**Task instructions**
Please write out every item below again word for word, leaving the pictures out of your answer.

**Available records**
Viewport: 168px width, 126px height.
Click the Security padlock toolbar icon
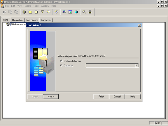coord(90,12)
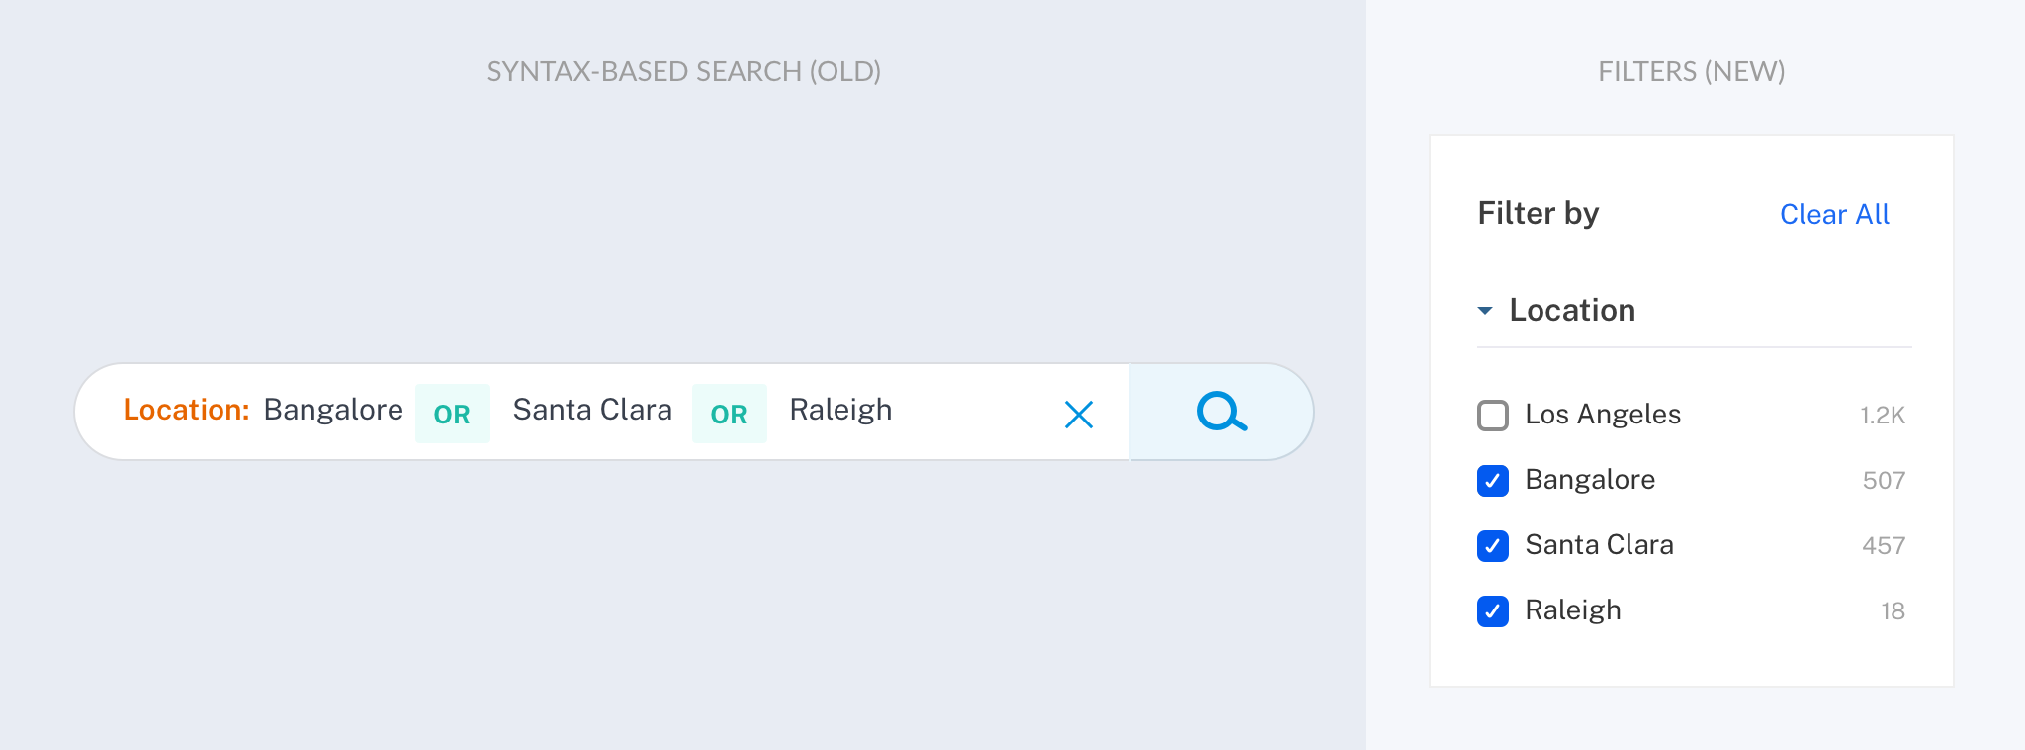The height and width of the screenshot is (750, 2025).
Task: Click Santa Clara term in search field
Action: coord(592,410)
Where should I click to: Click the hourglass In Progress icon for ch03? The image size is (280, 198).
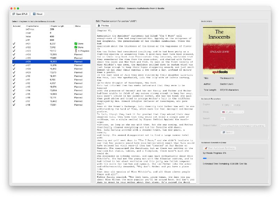tap(76, 51)
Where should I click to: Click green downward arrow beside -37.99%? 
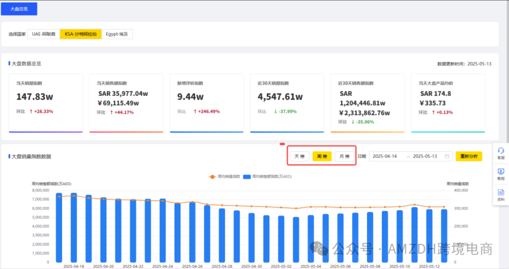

**Result of this task**
Viewport: 168px width, 126px height.
Click the Security padlock toolbar icon
coord(90,12)
The height and width of the screenshot is (750, 2025).
Task: Click Santa Clara term in search field
Action: coord(592,410)
Where should I click to: Click the hourglass In Progress icon for ch03? The image size is (280, 198).
tap(76, 51)
Where should I click to: Click green downward arrow beside -37.99%? 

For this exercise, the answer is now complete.